> [Task instructions]: Continue the article on Medicaid work requirements below, picking up after its final sentence.

Written by Nic Dunn
June 14, 2025
Originally published in Inside Sources.
House Speaker Mike Johnson is defending Medicaid work requirements in the “Big, Beautiful Bill,” arguing on “Meet the Press” that the requirements don’t kick people off benefits but are merely a popular and reasonable tool to encourage work.
His comments are the latest in a familiar debate, as supporters cite work requirements as a path out of poverty, while critics decry the measures as punitive barriers to care. Both sides are missing crucial elements that could deliver the most meaningful safety net reform in a generation. The Senate should seize the opportunity.
Opponents frame work requirements as burdensome obstacles to medical coverage, with one commentator asking, “On what moral basis ought we deny healthcare coverage to people who aren’t working?”
The real question isn’t whether to link work with Medicaid; it’s how to help more Americans use safety net programs as a bridge to financial independence.
Medicaid’s statutory purpose is to “furnish … medical assistance” and to help recipients “attain or retain capability for independence.”
Sustained engagement with work is essential to helping Medicaid recipients achieve independence and maintaining a well-functioning safety net, as it empowers people to escape poverty and improve their health. U.S. Census Bureau data show that “in 2023, full-time, year-round workers had the lowest poverty rate (1.8 percent), while those who did not work had the highest (29.7 percent).” From 2019 to 2023, part-time workers had a 15 percent poverty rate.
Employment also improves mental health and provides dignity and a sense of meaning.
Critics of work requirements embrace Medicaid’s health mission but ignore goals tied to self-reliance.
The Biden administration interpreted “independence” in Medicaid’s statute to mean physical functioning, not financial self-sufficiency. Both Trump administrations disagreed.
The Senate should resolve this dispute by clarifying in law that promoting financial independence through work is a core objective of Medicaid.
Even national proponents who want Medicaid to be more of a “launchpad” than a “safety net” overlook two critical blind spots. Work requirements are insufficient to achieve a true pro-work, upwardly mobile vision of reform for two reasons.

> [Dataset records]:
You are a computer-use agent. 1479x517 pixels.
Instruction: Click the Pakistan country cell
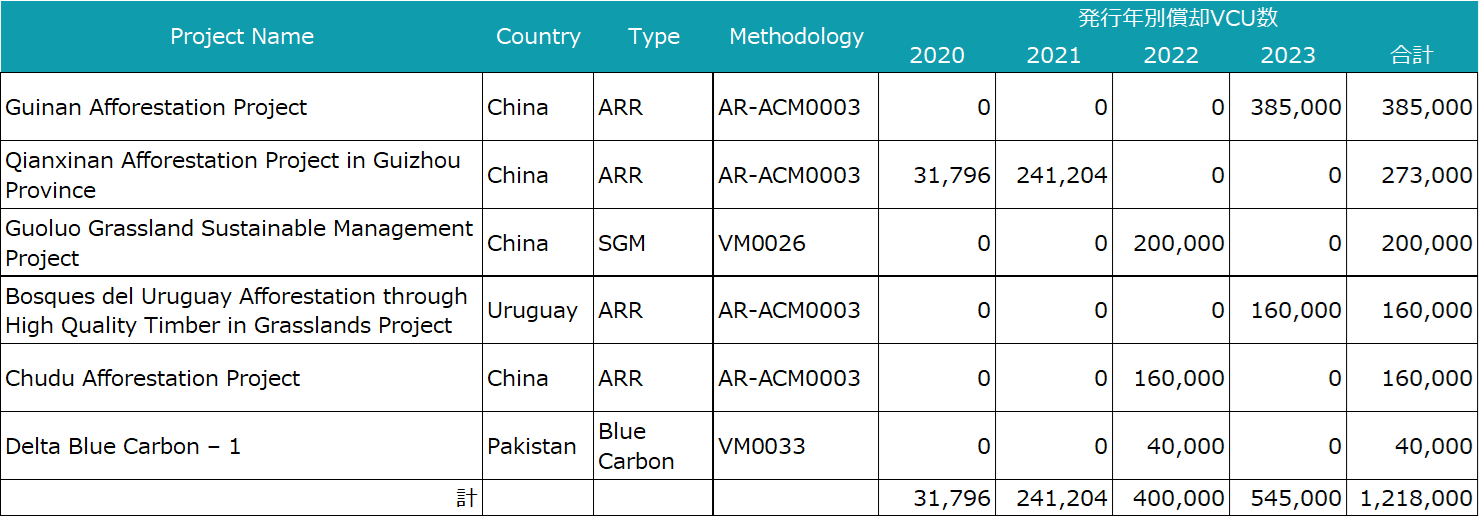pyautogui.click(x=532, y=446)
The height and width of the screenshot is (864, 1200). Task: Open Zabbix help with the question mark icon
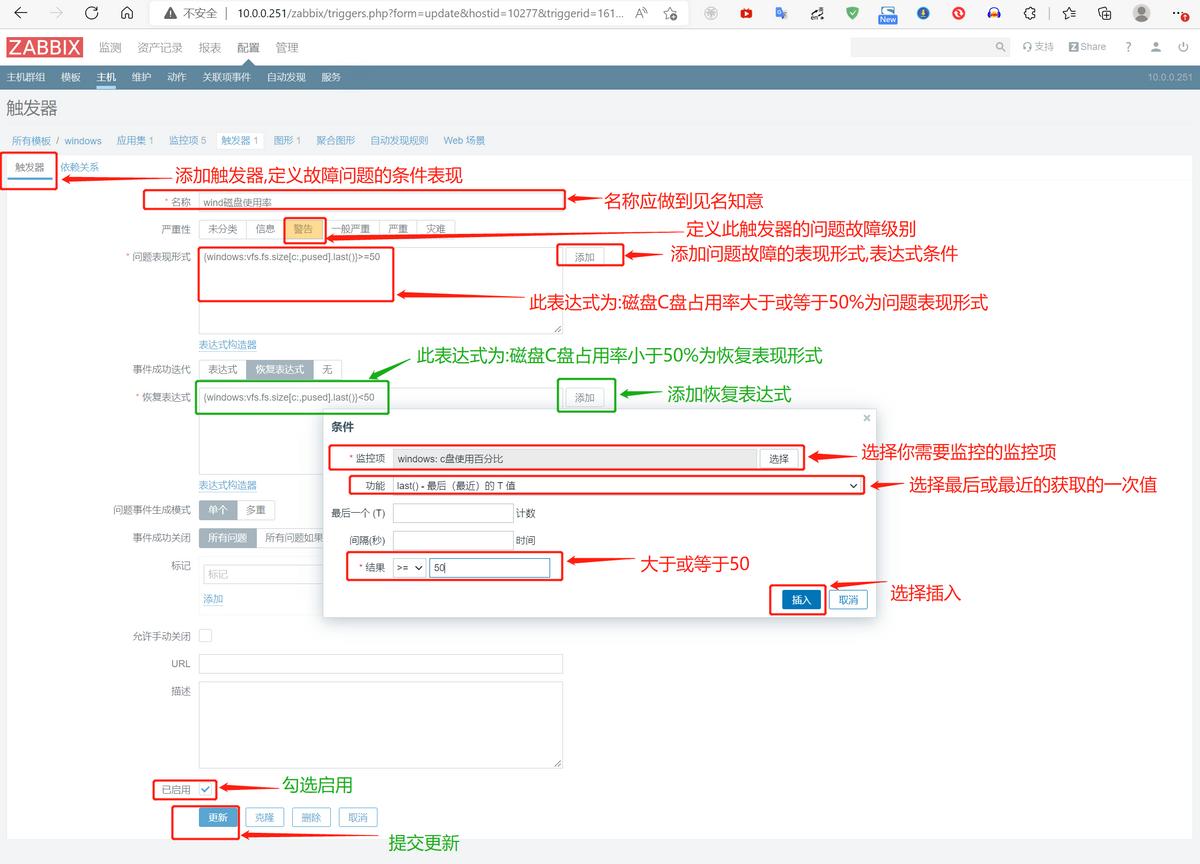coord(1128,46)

...

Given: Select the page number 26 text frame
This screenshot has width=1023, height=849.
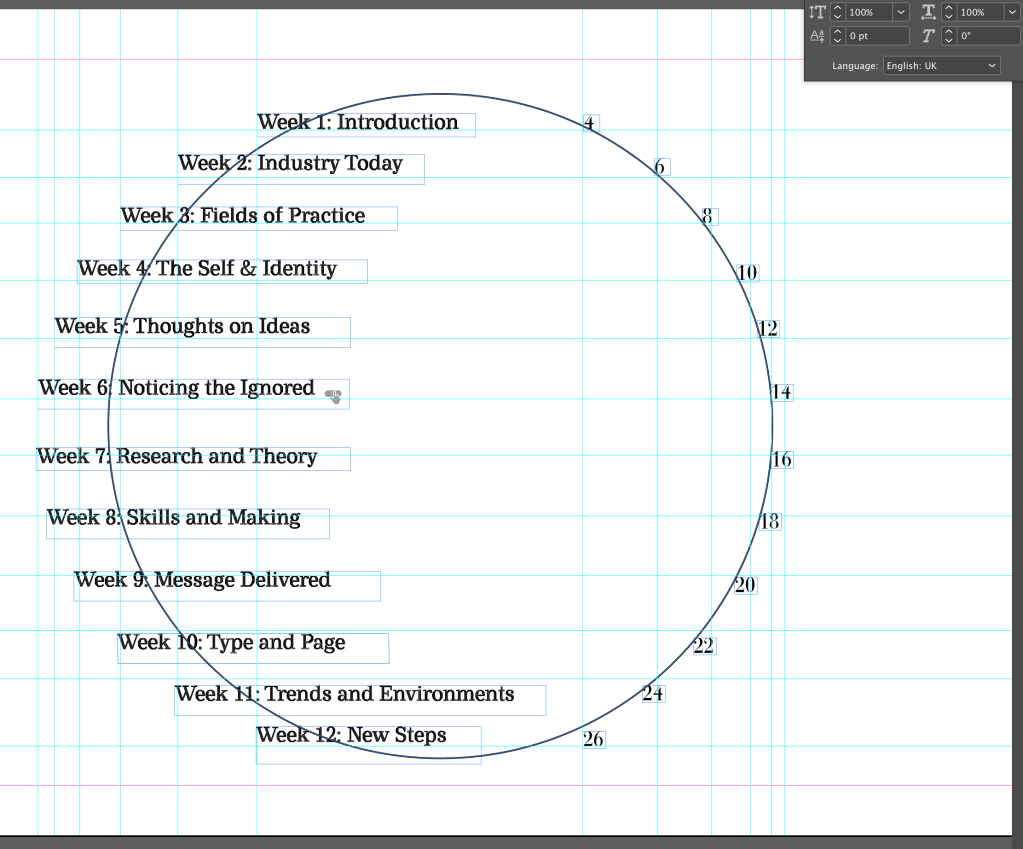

> [Task answer]:
First, the pernicious work disincentive known as “benefits cliffs” still creates a very real barrier. These cliffs can occur when a small raise triggers a significant loss in benefits, leaving families worse off or stuck in the same place. Sutherland Institute research found that 43 percent of Utah’s safety net population turned down work, including refusing job offers or extra hours, to avoid triggering a benefits cliff, with Medicaid as a major driver.
Too many Medicaid recipients reach a point at which they perceive working harder and earning more as making themselves worse off, not better, creating a perverse incentive to stay below an artificial income ceiling.
Work incentives matter, but if we ignore work disincentives, we’re only taking a half-step forward.
The second blind spot reformers sometimes have is the assumption that the answers are found in Washington. Congress should instead encourage, not override, state innovation and customization in its pursuit of work requirements. This can be achieved by setting broad objectives with pro-work and fiscally responsible outcome targets within which states have some latitude to innovate.
Utah and some other states are pursuing a waiver for Medicaid work requirements for a targeted subset of able-bodied adults on the program. Utah’s unique one-door model positions it to connect this population with opportunities for civic engagement, education, training and work, all of which will help enhance their social capital, increase their earned income and ultimately empower them to work their way off Medicaid.
Utah is also actively working to address benefits cliffs.
This year, Utah lawmakers funded a pilot program to empower more families to successfully navigate the effects of benefit cliff and the transition from welfare to work-based self-reliance through better financial planning and enhanced mentoring.
Combining pro-work reforms with addressing work disincentives is essential and exemplifies nimble responsiveness and innovation that is more feasible at the state level. States can also respond more quickly to potential administrative issues with work requirements, ensuring the compliance process is efficient for individuals in the program.
Medicaid is a partnership between the states and the federal government. Any changes to the budget reconciliation bill should incorporate the potential for state-led reforms that respect work, address disincentives and fit local needs.
As the Senate takes up this bill and its attendant work requirement debate, it should revise the bill to advance a vision of welfare reform that affirms that (1) work elevates, (2) work disincentives are solvable, and (3) federalism is an asset — not a barrier — to getting it right.